_AIM OF THE TASK_.
Give again, word for word, each line of the data from the first through the one containing "Task: Click the Net income row label". Pictures stay out.

_EXERCISE DATA_.
Start of Block
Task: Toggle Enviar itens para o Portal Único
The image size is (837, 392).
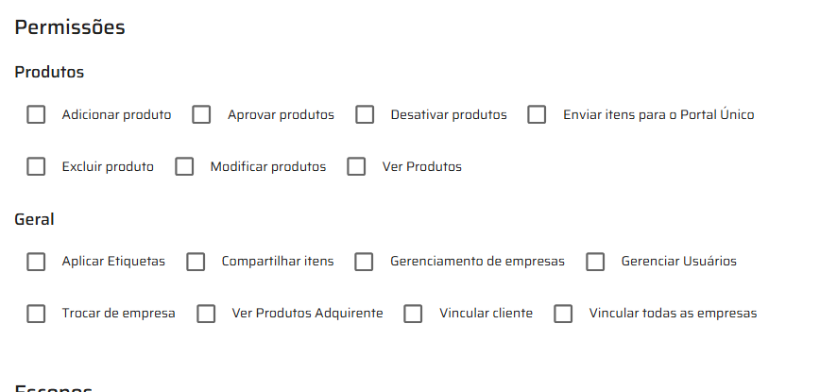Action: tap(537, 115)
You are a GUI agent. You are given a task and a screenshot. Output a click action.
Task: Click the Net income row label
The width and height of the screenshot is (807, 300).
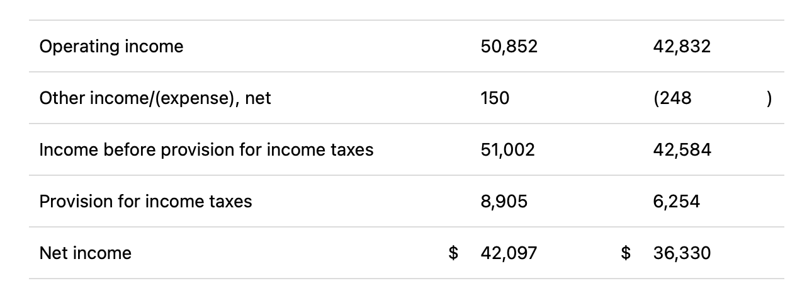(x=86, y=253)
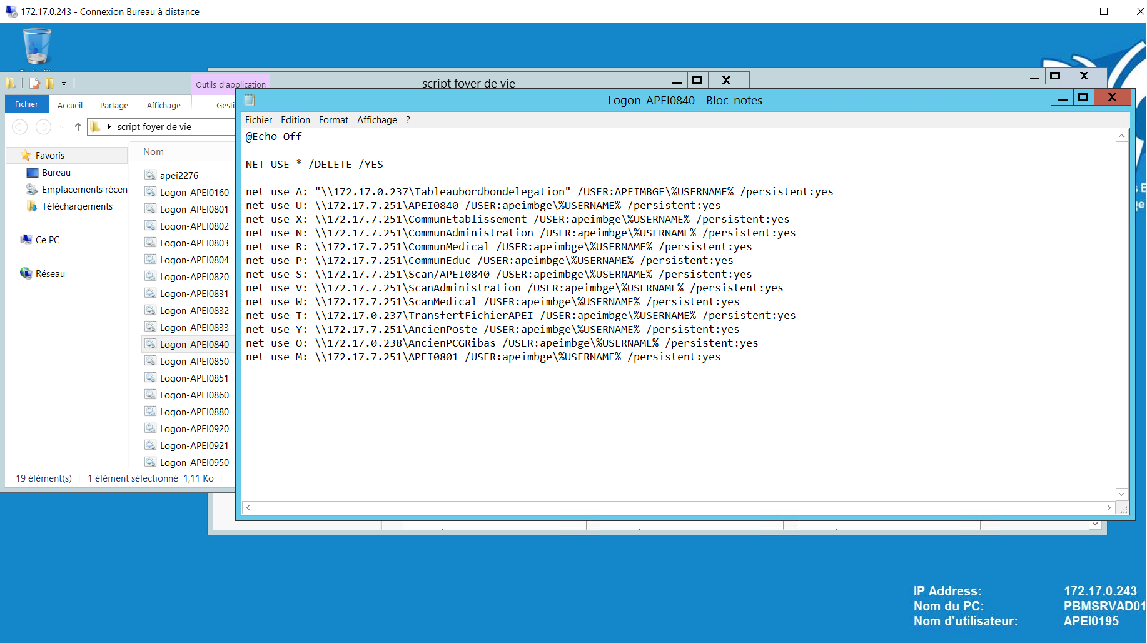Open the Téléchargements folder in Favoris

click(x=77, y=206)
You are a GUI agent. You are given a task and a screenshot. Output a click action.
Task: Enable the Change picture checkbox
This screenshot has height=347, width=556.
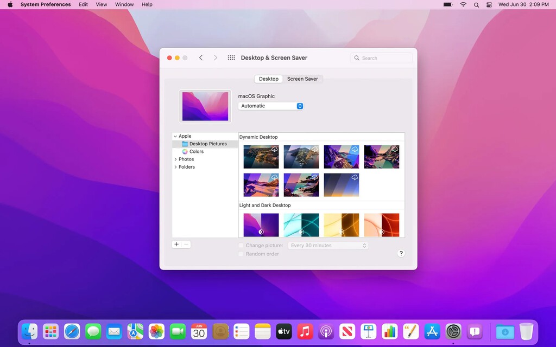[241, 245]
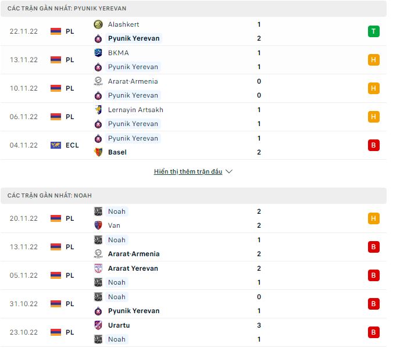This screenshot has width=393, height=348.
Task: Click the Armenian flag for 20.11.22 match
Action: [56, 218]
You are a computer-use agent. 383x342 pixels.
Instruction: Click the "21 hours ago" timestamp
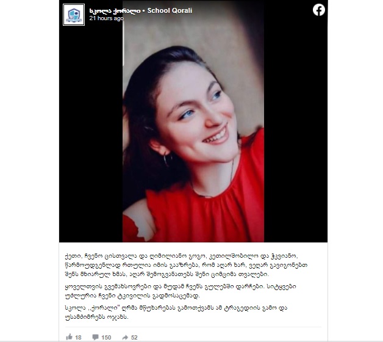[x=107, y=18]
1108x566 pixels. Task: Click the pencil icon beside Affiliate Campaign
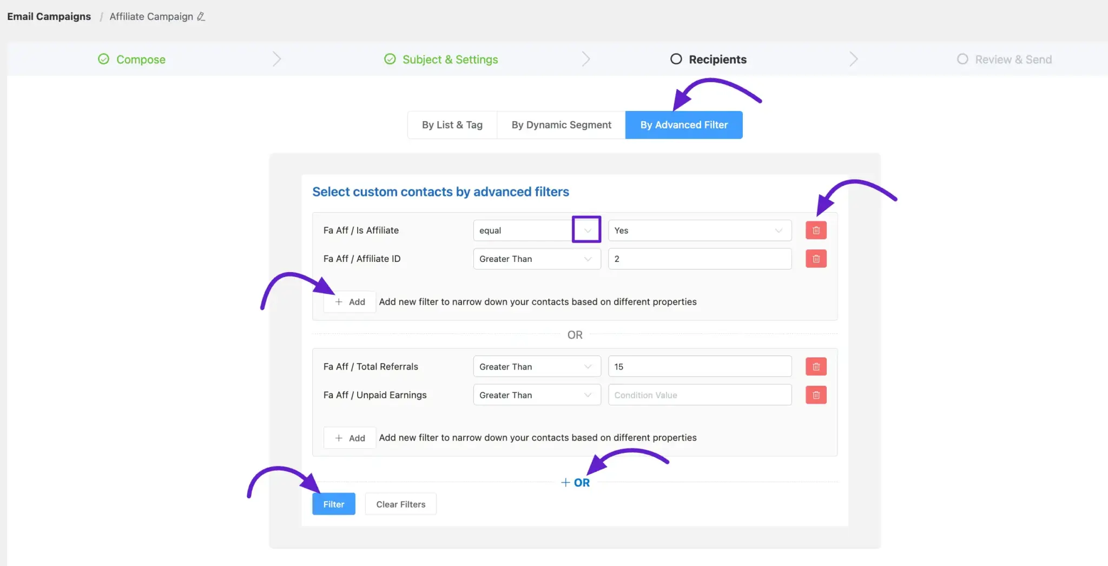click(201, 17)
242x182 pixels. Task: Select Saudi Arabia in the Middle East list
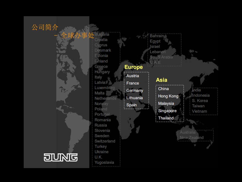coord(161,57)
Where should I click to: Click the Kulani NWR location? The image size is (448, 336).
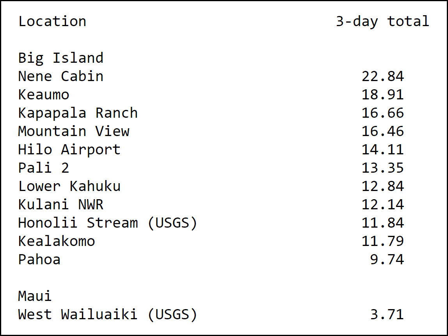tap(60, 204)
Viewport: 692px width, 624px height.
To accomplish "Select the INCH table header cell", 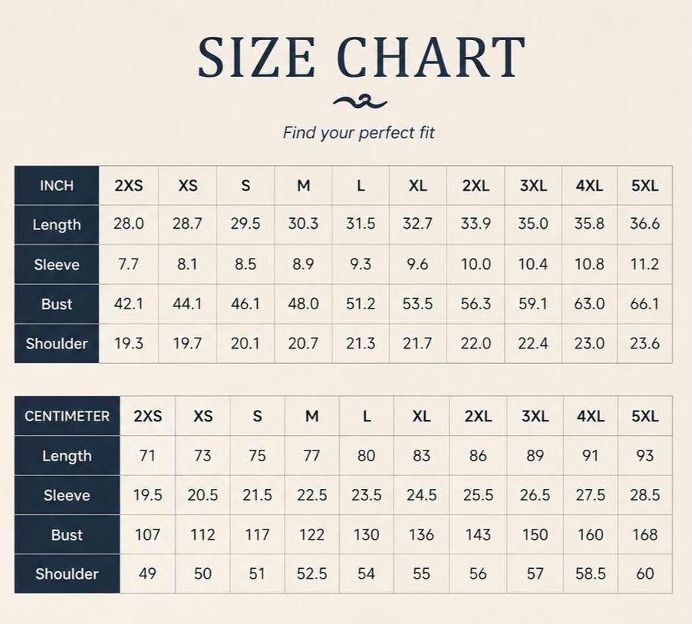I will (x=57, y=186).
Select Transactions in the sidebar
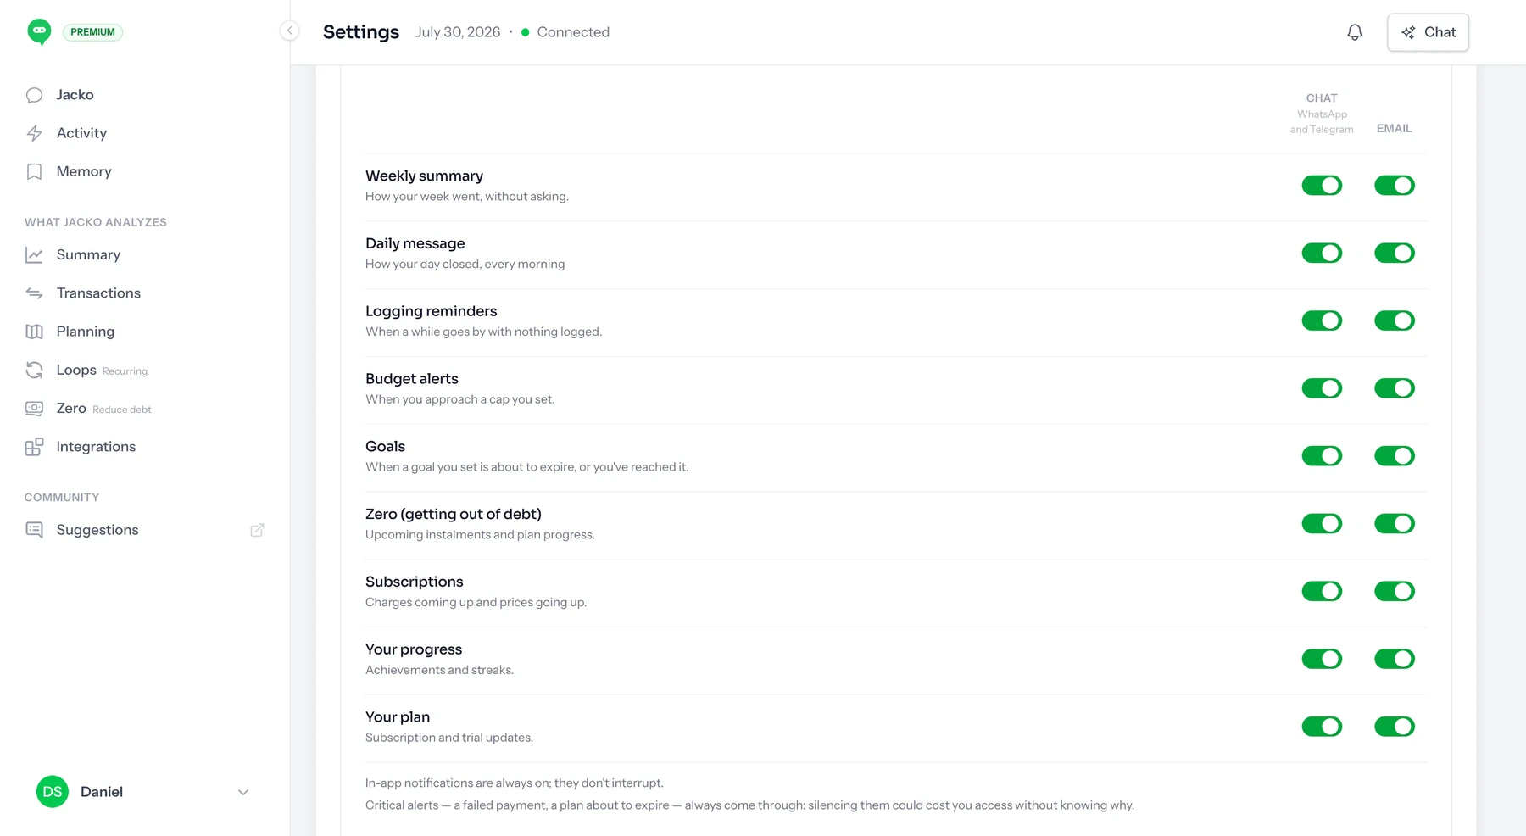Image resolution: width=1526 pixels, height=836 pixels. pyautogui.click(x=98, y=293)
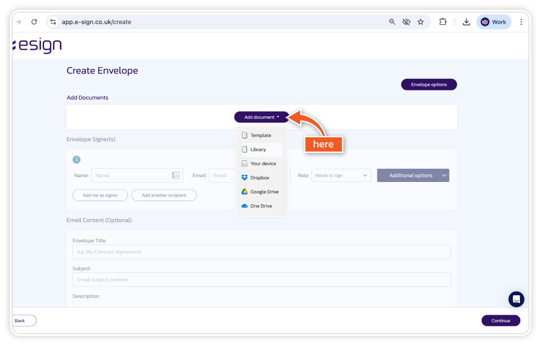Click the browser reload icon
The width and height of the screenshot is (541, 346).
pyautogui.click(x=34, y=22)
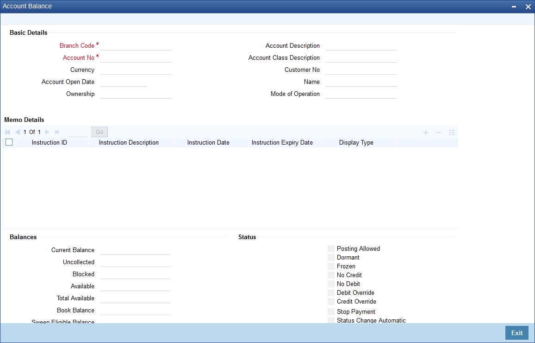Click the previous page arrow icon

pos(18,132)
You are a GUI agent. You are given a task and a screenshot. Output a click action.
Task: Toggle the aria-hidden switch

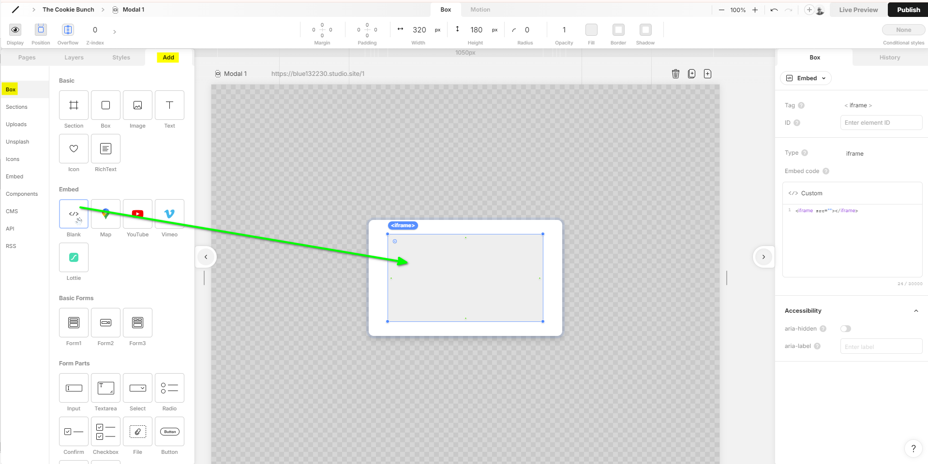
End of Block
_YOUR RESPONSE_.
Task: Toggle Enviar itens para o Portal Único
The image size is (837, 392).
Action: tap(537, 115)
You are a GUI agent. You are given a task and a screenshot. Output a click action.
Task: Click the Net income row label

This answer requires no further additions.